Gleichzeitig führen sowohl der Hinweis auf eine noch fehlende Verkehrssitte im Bereich der Kommunikation über Social-Media-Plattformen als auch der Hinweis auf die die Richtlinien von Facebook zum Gedenkstatus jeweilsin einen Zirkelschluss. Wenn eine Verkehrssitte als Anknüpfungspunkt noch fehlt, kann dieses Fehlen nicht als Argument gegen die Etablierung einer Verkehrssite ins Feld geführt werden. Vielmehr müsste man prüfen, ob es in vergleichbaren Bereichen, bspw. im Bereich der analogen Kommunikation, eine Verkehrssitte gibt, an die man anknüpfen kann. Mit Blick auf die Richtlinien zum Gedenkzustand stellt sich die Frage, ob diese überhaupt einen geeigneten Anknüpfungspunkt für die Auslegung darstellen, denn ihre Rechtmäßigkeit steht nicht fest. So hatte das LG Berlin in seiner erstinstanzlichen Entscheidung diese Richtlinien noch wegen § 307 BGB für unwirksam gehalten.

Anders könnte man es allenfalls dann sehen, wenn Facebook für seine Dienste gerade mit dem Hinweis auf den Ausschluss der Weitergabe im Erbfall geworben hätte, was aber nicht der Fall ist. Die Kommunikationspartner der Erblasserin konnten vielmehr bereits zu ihren Lebzeiten nicht davon ausgehen, dass die Erblasserin die Umstände und den Inhalt der mit ihr geführten Kommunikationen für sich behalten würde. Facebook stellt in seinem Facebook Messenger nicht ohne Grund eine eigene Funktion zur Weiterleitung von Nachrichten an Dritte zur Verfügung. Betrachtet man die Verkehrssitte, dürfte es zudem gerade der Üblichkeit entsprechen, dass der Adressat einer Nachricht, sei sie nun in elektronischer oder schriftlicher Form versandt worden, hierüber mit anderen kommunizieren und solche Nachrichten auch weiterleiten darf, wenn nicht ausnahmsweise besondere Umstände für eine Geheimhaltungsverpflichtung sprechen. Besondere Umstände, die gegen eine Befugnis zur Weiterleitung sprechen, können etwa vertragliche Vereinbarungen sein, das Bestehen eines besonderen Vertrauensverhältnisses oder der Umstand, dass die Kommunikation den Kernbereich der persönlichen Lebensführung betrifft.

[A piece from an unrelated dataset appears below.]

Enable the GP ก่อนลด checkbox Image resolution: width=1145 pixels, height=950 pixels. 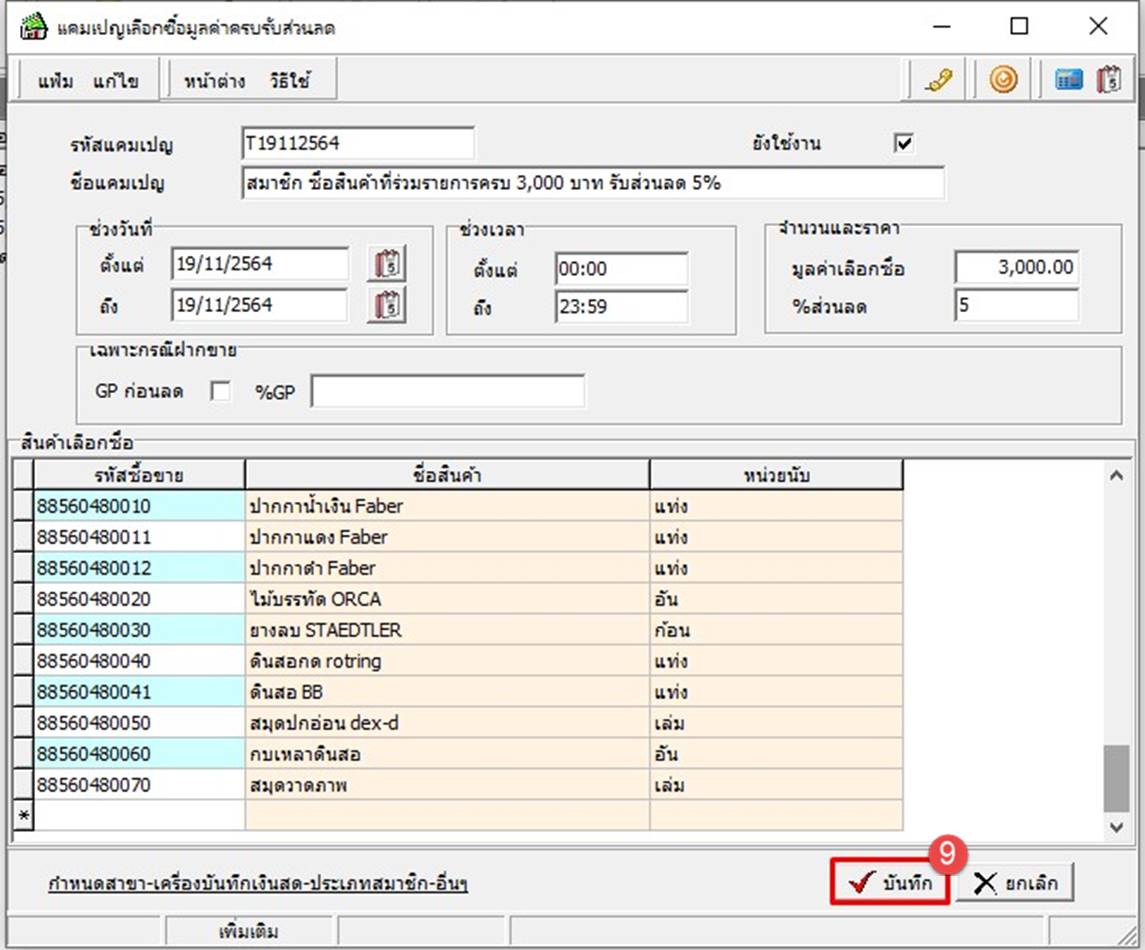(x=219, y=393)

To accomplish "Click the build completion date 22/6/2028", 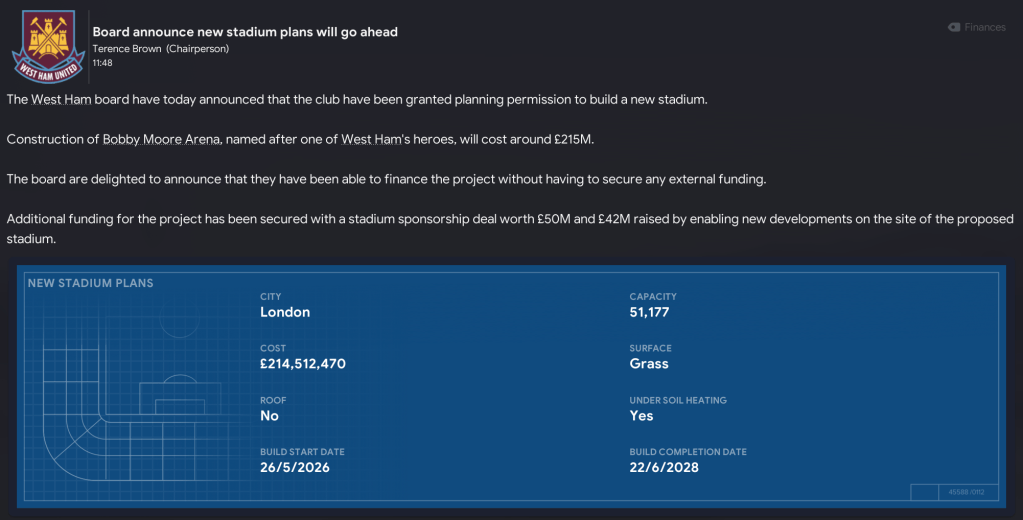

Schließlich ist es im Bereich der schriftlichen Kommunikation sogar die Regel, dass Erben den Zugriff auf die Kommunikationsinhalte des Erblassers erhalten. Das zeigt der Blick auf die §§ 2047 Abs. 2, 2373 S. 2 BGB. So sind "Schriftstücke, die sich auf die persönlichen Verhältnisse des Erblassers" beziehen (vgl. § 2047 Abs. 2 BGB) sowie die Tagebücher und Briefschaften des Erblassers als Teil seiner "Familienpapiere" (vgl. § 2372 S. 2 BGB) ausdrücklich Bestandteil des Nachlasses.[32] Gerade die Briefschaften des Erblassers bestehen aber aus Briefen, die er von seinen Kommunikationspartnern erhalten hat, und damit die Rechte der Kommunikationspartner betreffen. Gleichwohl geht das BGB von einem Übergang im Wege des Erbgangs aus.[33]

[32] Prot. II S. 114.
[33] Vgl. dazu auch ausführlich die Besprechung des Urteils des KG Berlin von Herzog in diesem Heft, S. 225 ff.